(Pixel coordinate grounding data)
++++++++++++++++++++

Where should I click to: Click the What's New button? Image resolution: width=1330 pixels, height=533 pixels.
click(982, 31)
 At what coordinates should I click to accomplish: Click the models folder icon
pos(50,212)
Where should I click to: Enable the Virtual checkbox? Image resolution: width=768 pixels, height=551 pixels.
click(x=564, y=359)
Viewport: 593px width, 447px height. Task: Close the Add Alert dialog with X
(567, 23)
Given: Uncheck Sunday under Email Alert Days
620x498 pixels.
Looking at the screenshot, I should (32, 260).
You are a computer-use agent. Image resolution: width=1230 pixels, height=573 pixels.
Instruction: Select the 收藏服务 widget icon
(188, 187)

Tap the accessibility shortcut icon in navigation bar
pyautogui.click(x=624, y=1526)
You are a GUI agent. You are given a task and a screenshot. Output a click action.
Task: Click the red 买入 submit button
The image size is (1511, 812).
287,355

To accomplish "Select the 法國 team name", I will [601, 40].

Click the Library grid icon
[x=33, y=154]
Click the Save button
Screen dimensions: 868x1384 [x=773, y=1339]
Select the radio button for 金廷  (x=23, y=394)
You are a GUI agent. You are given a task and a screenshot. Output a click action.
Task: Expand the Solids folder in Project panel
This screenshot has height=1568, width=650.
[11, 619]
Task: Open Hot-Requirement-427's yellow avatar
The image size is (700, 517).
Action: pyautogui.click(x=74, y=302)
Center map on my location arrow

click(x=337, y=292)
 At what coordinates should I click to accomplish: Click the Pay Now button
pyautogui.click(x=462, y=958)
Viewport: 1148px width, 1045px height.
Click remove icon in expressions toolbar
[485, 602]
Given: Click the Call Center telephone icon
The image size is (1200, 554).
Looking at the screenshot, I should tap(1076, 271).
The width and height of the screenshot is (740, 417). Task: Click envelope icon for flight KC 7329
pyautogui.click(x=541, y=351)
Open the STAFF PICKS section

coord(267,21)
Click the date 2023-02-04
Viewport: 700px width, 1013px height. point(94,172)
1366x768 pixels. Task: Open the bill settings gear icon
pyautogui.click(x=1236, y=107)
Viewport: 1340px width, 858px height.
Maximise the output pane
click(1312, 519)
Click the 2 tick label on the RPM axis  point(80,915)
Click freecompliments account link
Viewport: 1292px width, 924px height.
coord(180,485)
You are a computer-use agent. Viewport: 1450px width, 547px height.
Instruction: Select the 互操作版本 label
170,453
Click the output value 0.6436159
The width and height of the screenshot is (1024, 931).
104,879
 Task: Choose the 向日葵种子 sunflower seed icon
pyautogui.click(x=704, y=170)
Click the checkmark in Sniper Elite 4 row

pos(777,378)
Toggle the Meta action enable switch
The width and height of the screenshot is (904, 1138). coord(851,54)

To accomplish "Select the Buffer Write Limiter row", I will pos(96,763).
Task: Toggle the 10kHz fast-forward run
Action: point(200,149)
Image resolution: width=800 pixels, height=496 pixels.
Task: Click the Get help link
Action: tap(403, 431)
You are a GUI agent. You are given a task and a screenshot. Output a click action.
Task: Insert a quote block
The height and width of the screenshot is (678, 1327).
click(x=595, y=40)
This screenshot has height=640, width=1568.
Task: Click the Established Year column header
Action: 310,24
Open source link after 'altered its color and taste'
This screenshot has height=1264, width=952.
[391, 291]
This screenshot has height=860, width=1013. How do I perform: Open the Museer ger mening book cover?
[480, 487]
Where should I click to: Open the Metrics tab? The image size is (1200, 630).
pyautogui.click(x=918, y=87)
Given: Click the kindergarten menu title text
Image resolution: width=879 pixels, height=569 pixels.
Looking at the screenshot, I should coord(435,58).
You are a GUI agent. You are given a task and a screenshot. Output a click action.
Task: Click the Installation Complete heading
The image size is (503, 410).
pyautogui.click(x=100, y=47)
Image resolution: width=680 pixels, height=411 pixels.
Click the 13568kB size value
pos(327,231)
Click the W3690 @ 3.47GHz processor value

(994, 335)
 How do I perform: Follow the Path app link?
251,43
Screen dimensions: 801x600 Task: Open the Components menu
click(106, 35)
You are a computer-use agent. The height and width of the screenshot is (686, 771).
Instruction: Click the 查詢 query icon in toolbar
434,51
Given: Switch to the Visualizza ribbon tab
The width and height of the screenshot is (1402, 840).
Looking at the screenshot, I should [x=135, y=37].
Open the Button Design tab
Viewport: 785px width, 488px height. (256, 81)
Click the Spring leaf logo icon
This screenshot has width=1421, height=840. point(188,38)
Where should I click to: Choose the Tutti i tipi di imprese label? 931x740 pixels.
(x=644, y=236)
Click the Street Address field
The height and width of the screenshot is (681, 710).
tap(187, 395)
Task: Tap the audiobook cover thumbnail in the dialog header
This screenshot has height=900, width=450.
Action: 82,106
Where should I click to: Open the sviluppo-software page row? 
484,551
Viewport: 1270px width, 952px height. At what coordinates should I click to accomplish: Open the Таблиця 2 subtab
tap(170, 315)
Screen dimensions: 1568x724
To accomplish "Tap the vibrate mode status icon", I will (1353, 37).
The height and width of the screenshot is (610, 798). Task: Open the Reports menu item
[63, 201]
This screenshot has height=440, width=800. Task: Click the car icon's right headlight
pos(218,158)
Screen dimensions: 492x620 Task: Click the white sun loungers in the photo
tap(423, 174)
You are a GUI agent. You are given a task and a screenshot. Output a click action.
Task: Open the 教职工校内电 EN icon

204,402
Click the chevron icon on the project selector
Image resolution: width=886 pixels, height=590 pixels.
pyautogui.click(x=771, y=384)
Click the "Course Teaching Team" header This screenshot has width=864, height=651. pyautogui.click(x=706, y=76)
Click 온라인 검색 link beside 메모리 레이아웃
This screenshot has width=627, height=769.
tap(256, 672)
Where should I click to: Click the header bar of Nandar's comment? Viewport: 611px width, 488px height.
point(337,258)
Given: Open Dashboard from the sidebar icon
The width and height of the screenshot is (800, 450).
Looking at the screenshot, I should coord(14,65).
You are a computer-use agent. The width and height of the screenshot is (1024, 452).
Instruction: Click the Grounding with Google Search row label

++++++++++++++++++++

What the task requires
Repeat the data word for word. Leave nothing out.

Result below
Where should I click to: Click the What's New button? Image resolution: width=1330 pixels, height=533 pixels.
click(982, 31)
 At what coordinates should I click to accomplish: Click the models folder icon
pos(50,212)
Where should I click to: Enable the Virtual checkbox? Image resolution: width=768 pixels, height=551 pixels.
click(x=564, y=359)
Viewport: 593px width, 447px height. Task: Close the Add Alert dialog with X
(567, 23)
Given: Uncheck Sunday under Email Alert Days
620x498 pixels.
Looking at the screenshot, I should (32, 260).
You are a computer-use agent. Image resolution: width=1230 pixels, height=573 pixels.
Instruction: Select the 收藏服务 widget icon
(188, 187)

Tap the accessibility shortcut icon in navigation bar
pyautogui.click(x=624, y=1526)
You are a GUI agent. You are given a task and a screenshot. Output a click action.
Task: Click the red 买入 submit button
The image size is (1511, 812).
287,355

To accomplish "Select the 法國 team name", I will [601, 40].

Click the Library grid icon
[x=33, y=154]
Click the Save button
Screen dimensions: 868x1384 [x=773, y=1339]
Select the radio button for 金廷  (x=23, y=394)
You are a GUI agent. You are given a task and a screenshot. Output a click action.
Task: Expand the Solids folder in Project panel
This screenshot has height=1568, width=650.
[11, 619]
Task: Open Hot-Requirement-427's yellow avatar
The image size is (700, 517).
Action: pyautogui.click(x=74, y=302)
Center map on my location arrow

click(x=337, y=292)
 At what coordinates should I click to accomplish: Click the Pay Now button
pyautogui.click(x=462, y=958)
Viewport: 1148px width, 1045px height.
Click remove icon in expressions toolbar
[485, 602]
Given: Click the Call Center telephone icon
The image size is (1200, 554).
Looking at the screenshot, I should tap(1076, 271).
The width and height of the screenshot is (740, 417). Task: Click envelope icon for flight KC 7329
pyautogui.click(x=541, y=351)
Open the STAFF PICKS section

coord(267,21)
Click the date 2023-02-04
Viewport: 700px width, 1013px height. point(94,172)
1366x768 pixels. Task: Open the bill settings gear icon
pyautogui.click(x=1236, y=107)
Viewport: 1340px width, 858px height.
Maximise the output pane
click(1312, 519)
Click the 2 tick label on the RPM axis  point(80,915)
Click freecompliments account link
Viewport: 1292px width, 924px height.
coord(180,485)
You are a computer-use agent. Viewport: 1450px width, 547px height.
Instruction: Select the 互操作版本 label
170,453
Click the output value 0.6436159
The width and height of the screenshot is (1024, 931).
104,879
 Task: Choose the 向日葵种子 sunflower seed icon
pyautogui.click(x=704, y=170)
Click the checkmark in Sniper Elite 4 row

pos(777,378)
Toggle the Meta action enable switch
The width and height of the screenshot is (904, 1138). coord(851,54)

To accomplish "Select the Buffer Write Limiter row", I will pos(96,763).
Task: Toggle the 10kHz fast-forward run
Action: point(200,149)
Image resolution: width=800 pixels, height=496 pixels.
Task: Click the Get help link
Action: tap(403, 431)
You are a GUI agent. You are given a task and a screenshot. Output a click action.
Task: Insert a quote block
The height and width of the screenshot is (678, 1327).
click(x=595, y=40)
This screenshot has height=640, width=1568.
Task: Click the Established Year column header
Action: 310,24
Open source link after 'altered its color and taste'
This screenshot has height=1264, width=952.
[391, 291]
This screenshot has height=860, width=1013. How do I perform: Open the Museer ger mening book cover?
[480, 487]
Where should I click to: Open the Metrics tab? The image size is (1200, 630).
pyautogui.click(x=918, y=87)
Given: Click the kindergarten menu title text
Image resolution: width=879 pixels, height=569 pixels.
Looking at the screenshot, I should coord(435,58).
You are a GUI agent. You are given a task and a screenshot. Output a click action.
Task: Click the Installation Complete heading
The image size is (503, 410).
pyautogui.click(x=100, y=47)
Image resolution: width=680 pixels, height=411 pixels.
Click the 13568kB size value
pos(327,231)
Click the W3690 @ 3.47GHz processor value

(994, 335)
 How do I perform: Follow the Path app link?
251,43
Screen dimensions: 801x600 Task: Open the Components menu
click(106, 35)
You are a computer-use agent. The height and width of the screenshot is (686, 771).
Instruction: Click the 查詢 query icon in toolbar
434,51
Given: Switch to the Visualizza ribbon tab
The width and height of the screenshot is (1402, 840).
Looking at the screenshot, I should [x=135, y=37].
Open the Button Design tab
Viewport: 785px width, 488px height. (256, 81)
Click the Spring leaf logo icon
This screenshot has width=1421, height=840. point(188,38)
Where should I click to: Choose the Tutti i tipi di imprese label? 931x740 pixels.
(x=644, y=236)
Click the Street Address field
The height and width of the screenshot is (681, 710).
tap(187, 395)
Task: Tap the audiobook cover thumbnail in the dialog header
This screenshot has height=900, width=450.
Action: 82,106
Where should I click to: Open the sviluppo-software page row? 
484,551
Viewport: 1270px width, 952px height. At what coordinates should I click to accomplish: Open the Таблиця 2 subtab
tap(170, 315)
Screen dimensions: 1568x724
To accomplish "Tap the vibrate mode status icon", I will (1353, 37).
The height and width of the screenshot is (610, 798). Task: Open the Reports menu item
[63, 201]
This screenshot has height=440, width=800. Task: Click the car icon's right headlight
pos(218,158)
Screen dimensions: 492x620 Task: Click the white sun loungers in the photo
tap(423, 174)
You are a GUI agent. You are given a task and a screenshot. Output a click action.
Task: Open the 教职工校内电 EN icon

204,402
Click the chevron icon on the project selector
Image resolution: width=886 pixels, height=590 pixels.
pyautogui.click(x=771, y=384)
Click the "Course Teaching Team" header This screenshot has width=864, height=651. pyautogui.click(x=706, y=76)
Click 온라인 검색 link beside 메모리 레이아웃
This screenshot has width=627, height=769.
tap(256, 672)
Where should I click to: Click the header bar of Nandar's comment? Viewport: 611px width, 488px height.
point(337,258)
Given: Open Dashboard from the sidebar icon
The width and height of the screenshot is (800, 450).
Looking at the screenshot, I should coord(14,65).
You are a computer-use agent. The width and height of the screenshot is (1024, 452).
Instruction: Click the Grounding with Google Search row label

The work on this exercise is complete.